Because Castello di Gabbiano, in the Chianti Classico region is owned by Australian wine conglomerate Treasury Wine Estates, you might not have a high expectation for this wine. But the 2015 Castello di Gabbiano Dark Knight Toscana, a cabernet sauvignon-merlot-sangiovese blend, surprises. The black-cherry aroma, and tasty black-flavored fruit has a Bordeaux mouthfeel with an underbelly of sangiovese acidity. It was enjoyable with a wild mushroom pizza at Marta restaurant in Manhattan’s “NoMad” neighborhood. Attractively priced at $12 to $17. 89 points.
Castello di Volpaia, a Chianti Classico producer, always has a place in my cellar. I started drinking Volpaia’s elegant wines and met its cosmopolitan owner, Giovannella Stianti, in the late 1970s. Today the winery is run by her two millennial-generation children Federica and Nicolo.
Last summer, Federica was in Manhattan for the annual tasting tour of Wilson Daniel’s (their importer/distributor) Italian portfolio. The 2015 Castello di Volpaia Chianti Classico floats Chianti’s classic scents: soy (Italians refer to it as balsamic) and roses, and streams cranberry and cherry flavors across the palate. Its minerality and sangiovese’s acidity bring balance and length. The $14 to $20 price brings smiles. 91 points.

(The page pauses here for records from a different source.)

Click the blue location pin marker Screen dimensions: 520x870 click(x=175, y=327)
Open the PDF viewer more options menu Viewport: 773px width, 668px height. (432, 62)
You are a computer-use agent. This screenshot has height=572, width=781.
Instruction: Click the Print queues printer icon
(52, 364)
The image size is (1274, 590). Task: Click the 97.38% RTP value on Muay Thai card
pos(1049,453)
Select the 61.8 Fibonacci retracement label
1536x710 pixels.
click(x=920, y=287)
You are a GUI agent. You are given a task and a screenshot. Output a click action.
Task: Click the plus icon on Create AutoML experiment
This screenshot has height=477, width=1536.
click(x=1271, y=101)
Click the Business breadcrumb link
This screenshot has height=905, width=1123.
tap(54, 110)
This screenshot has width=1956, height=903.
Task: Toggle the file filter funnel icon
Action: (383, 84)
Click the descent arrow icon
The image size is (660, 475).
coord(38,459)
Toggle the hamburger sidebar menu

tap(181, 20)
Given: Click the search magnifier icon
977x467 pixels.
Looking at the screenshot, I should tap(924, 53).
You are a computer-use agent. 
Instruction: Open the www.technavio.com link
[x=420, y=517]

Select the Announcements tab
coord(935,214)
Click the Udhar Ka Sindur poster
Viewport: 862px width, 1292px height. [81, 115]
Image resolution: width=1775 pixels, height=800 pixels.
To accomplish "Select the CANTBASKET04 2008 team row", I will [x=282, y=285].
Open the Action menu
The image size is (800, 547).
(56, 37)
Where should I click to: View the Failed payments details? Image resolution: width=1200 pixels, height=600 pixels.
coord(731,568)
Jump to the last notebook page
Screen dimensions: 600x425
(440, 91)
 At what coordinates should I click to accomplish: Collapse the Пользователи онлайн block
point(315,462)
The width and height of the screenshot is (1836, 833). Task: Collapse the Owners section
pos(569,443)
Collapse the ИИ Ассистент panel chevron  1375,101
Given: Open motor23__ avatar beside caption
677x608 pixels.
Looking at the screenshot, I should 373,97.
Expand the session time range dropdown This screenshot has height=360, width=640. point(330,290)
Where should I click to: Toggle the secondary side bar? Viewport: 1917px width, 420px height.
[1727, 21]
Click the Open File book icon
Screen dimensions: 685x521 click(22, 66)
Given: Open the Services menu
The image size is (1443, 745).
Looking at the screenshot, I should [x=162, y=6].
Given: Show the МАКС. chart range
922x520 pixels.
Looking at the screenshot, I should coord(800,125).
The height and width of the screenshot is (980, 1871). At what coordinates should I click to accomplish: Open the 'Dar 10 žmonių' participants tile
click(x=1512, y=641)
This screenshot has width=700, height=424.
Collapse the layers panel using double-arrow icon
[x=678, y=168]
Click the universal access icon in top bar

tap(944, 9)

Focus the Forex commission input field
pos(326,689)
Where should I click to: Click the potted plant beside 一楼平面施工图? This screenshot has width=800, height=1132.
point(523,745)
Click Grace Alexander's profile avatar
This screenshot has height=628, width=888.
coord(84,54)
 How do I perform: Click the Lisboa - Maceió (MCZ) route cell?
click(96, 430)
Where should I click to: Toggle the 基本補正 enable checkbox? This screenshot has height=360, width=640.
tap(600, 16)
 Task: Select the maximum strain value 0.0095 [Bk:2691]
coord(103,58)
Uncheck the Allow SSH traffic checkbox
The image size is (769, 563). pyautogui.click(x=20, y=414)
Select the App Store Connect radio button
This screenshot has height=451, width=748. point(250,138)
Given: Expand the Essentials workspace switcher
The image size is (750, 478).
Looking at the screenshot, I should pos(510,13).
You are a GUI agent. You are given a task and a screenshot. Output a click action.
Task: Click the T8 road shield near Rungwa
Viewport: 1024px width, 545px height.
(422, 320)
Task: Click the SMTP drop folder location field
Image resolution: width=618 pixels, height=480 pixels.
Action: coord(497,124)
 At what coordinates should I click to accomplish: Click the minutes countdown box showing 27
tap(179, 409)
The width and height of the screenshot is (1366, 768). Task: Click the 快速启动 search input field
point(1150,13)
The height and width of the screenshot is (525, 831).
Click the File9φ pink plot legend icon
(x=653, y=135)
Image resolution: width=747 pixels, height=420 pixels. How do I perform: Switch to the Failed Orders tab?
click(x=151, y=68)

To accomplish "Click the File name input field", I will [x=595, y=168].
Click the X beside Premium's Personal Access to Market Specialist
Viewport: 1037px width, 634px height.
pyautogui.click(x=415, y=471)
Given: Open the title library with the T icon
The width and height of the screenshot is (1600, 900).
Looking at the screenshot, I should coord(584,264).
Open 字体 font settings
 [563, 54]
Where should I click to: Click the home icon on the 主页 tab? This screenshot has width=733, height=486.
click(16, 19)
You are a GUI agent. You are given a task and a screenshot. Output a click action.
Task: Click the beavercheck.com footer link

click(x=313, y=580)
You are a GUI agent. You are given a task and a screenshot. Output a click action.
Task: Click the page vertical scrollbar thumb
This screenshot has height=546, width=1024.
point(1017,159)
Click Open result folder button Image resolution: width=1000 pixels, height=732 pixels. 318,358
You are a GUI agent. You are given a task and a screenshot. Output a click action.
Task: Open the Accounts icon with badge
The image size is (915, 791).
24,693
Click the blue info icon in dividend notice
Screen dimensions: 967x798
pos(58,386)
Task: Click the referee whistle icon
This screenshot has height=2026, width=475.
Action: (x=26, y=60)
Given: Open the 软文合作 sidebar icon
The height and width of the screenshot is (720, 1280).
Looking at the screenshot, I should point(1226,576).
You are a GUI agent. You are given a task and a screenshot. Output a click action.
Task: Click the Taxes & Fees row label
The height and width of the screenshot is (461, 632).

The 2011 Castello di Volpaia Coltassala Chianti Classico Riserva is a superb wine from an outstanding vintage. Its translucent color defies today’s Tuscan fashion of making dark, blackish-colored wines, and its soy, cherry and tobacco aromas are wonderful. Add the tasty black-cherry-flavored fruit with firm, but not aggressive tannins, and you have a wine that will age for years. If you can resist the 2011 Coltassala’s magnetic pull, cellar this wine for four or five years, then enjoy its complexity for another decade. Not easy to find, but fairly priced at $52 to $68. 94 points.
Discovering new Champagnes is my idea of a great day. So, it was in September when I met Sophie Couvreur the CEO of Champagne et Villages as she poured the 2012 Demiere-Ansiot Blanc de Blanc Grand Cru. It’s made from chardonnay vines planted between 1970 and 1975 in the Grand Cru villages Oger and Le Mesnil, and bursting with irresistible pear and crème brulee aromas and flavors. Delicious white fruit flavors and minerality are carried on an elegant body that swirls around the palate with endless pleasure.
Also in the Champagne et Villages portfolio (and easier to find) is the excellent nonvintage Jose Dhondt Blanc de Blanc. My first tasting of Dhondt Champagne was a half-bottle in a Paris restaurant about five or six years ago. My tasting in September rekindled my desire for this well-made wine.
The current nonvintage Blanc de Blanc is made primarily from chardonnay grapes of the 2014 vintage. Intensely perfumed with apple, pear and floral aromas, its full body is built on rich, ripe apple and pears flavors with a current of fresh citrus-like acidity, giving the wine balance and length.
As Nicolas Demiere farms slightly more than eight acres and produces a mere 2,000 cases a year, it’s difficult to find, but worth the search. Expect to pay about $50 to $60. 95 points.
Last January, I reported on the inaugural 2014 Nicolas Jay Pinot Noir Willamette Valley. The partnership of Jean-Nicolas Meo of Burgundy’s prestigious Meo-Camuzet winery and former music executive Jay Boberg, has produced an even better 2015 Nicolas Jay Pinot Noir Willamette Valley.
The 2015 rendition is much more Burgundian in style. A translucent cherry color, and peppery, cranberry and cherry aromas are delightful introductions, a medium body captures the Burgundian sense of weightlessness while releasing delicious black-cherry, strawberry and cranberry fruit flavors with harmonious tannins and acidity. And the 13% alcohol is welcome, too. Retail pricing is $54 to $65. 92 points.
With the tasting business complete for 2017, I look forward to sharing 2018’s bottles with you. Forget “Dry January”: There’s more to come!